Monday, 27 September 2010

Books I have been reading

I've decided I'll only blog about five at a time.
Susan Hill, The Mist in the Mirror
Lots of people rave about Susan Hill's ghost stories. I've always found them a little unsatisfying. There were a few spooky moments in this one I suppose.
Jenny Valentine, Broken Soup
This is YA fiction and got very good reviews. I saw a copy for a quid in a remainder sale so I bought it. It's quite well written, but reading it reminded me of the tremendous rubbish we were all supposed to enjoy as teenagers, in which people have, you know, feelings, and social problems. It was supposed to speak to us in some way, and I'm quite certain it was well meant.

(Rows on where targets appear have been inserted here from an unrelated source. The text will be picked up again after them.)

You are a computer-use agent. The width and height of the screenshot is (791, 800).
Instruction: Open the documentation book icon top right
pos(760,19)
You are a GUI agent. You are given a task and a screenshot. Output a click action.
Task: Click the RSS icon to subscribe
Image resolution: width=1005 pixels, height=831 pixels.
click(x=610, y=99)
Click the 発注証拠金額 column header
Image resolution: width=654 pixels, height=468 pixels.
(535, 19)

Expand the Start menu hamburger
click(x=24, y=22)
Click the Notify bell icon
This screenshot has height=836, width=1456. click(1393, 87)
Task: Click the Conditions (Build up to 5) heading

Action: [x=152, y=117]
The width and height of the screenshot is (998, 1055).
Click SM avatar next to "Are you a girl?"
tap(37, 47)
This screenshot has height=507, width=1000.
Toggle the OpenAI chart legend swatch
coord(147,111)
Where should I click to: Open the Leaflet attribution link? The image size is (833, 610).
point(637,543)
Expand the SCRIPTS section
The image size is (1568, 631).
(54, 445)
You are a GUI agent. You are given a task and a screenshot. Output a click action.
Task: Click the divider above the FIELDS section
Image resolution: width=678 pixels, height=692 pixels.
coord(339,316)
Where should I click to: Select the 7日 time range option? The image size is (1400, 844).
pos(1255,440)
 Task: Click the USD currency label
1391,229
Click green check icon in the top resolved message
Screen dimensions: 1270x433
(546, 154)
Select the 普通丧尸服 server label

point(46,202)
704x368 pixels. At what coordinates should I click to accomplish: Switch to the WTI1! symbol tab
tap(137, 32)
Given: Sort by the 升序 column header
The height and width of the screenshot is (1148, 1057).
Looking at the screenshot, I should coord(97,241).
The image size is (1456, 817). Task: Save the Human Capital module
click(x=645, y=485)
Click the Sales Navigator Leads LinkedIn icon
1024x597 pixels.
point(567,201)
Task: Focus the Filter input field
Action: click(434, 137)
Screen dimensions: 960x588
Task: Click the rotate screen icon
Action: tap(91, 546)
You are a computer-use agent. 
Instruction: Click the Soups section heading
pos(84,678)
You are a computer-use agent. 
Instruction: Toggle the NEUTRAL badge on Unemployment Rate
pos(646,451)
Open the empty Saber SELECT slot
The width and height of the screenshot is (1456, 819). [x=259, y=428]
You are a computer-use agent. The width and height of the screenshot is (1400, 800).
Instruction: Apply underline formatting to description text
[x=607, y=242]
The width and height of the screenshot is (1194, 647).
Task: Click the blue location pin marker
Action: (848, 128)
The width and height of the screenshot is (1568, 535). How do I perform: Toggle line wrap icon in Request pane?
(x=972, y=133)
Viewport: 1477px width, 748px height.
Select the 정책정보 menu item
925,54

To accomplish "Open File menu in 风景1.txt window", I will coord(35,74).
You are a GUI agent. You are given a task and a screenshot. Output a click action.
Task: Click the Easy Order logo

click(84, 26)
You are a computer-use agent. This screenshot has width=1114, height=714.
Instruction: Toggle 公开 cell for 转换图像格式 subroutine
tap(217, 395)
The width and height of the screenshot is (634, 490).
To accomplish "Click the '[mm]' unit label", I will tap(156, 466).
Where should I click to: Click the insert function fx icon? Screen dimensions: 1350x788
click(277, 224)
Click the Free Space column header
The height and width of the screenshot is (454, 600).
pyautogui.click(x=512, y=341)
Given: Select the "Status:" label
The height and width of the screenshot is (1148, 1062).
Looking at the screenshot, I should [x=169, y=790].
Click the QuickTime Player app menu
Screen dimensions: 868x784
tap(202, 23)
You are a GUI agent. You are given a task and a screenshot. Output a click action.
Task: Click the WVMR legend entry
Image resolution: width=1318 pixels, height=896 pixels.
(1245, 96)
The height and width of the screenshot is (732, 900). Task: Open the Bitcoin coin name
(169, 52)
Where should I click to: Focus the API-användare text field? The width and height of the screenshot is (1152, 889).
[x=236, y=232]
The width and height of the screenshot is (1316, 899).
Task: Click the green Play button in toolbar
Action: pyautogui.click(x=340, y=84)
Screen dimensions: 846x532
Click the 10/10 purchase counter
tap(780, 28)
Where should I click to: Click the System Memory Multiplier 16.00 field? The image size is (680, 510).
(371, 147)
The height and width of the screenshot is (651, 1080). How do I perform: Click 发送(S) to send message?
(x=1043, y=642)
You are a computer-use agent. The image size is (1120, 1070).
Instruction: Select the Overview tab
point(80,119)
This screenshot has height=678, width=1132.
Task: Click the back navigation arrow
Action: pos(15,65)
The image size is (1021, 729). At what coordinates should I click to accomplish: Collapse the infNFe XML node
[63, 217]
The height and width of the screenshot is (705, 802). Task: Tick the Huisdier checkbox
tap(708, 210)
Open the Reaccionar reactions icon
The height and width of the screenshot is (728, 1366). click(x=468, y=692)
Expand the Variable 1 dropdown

Eça de Queiroz, The City and the Mountains
Very good. About a man who lives in Paris, surrounded by the best in early twentieth-century gadgets (electric lighting, and the théâtrophone, etc). He undertakes a journey to his ancestral estates in Portugal, but it goes disastrously wrong and he loses all his luggage. Quite a funny and amiable book, more comfortable than much of the work of Eça de Queiroz.
Molly Keane, Good Behaviour
This is quite good. The point is that their behaviour is at once very well-mannered, and absolutely atrocious. The main character is a bit of a monster and blithely unaware of what is going on around her, and has been very nastily treated by her family.
Erick Setiawan, Bees and Mist
This sounded to me like just the sort of thing that would annoy me. But I read a few reviews which said, essentially, not as annoying as you'd think, and they were right, it's only a bit annoying. It's about two families, and a girl who marries from one into the other. The first family is haunted by several different-coloured mists, while the second family's mother has at her disposal a swarm of maddening and persuasive bees. You could go so far as to see these bees, these mists, as some sort of metaphor. Anyway, on the plus side it's readable and at least a bit unusual. On the minus side there's all the mists and bees, plus the mother-in-law is a pretty 2-D villainess, and the characters all have names like Meridia and Gabriel. Buy it if you see it on a market stall for two quid, but not from Oxfam, who will probably want £3.95. That's my advice anyway.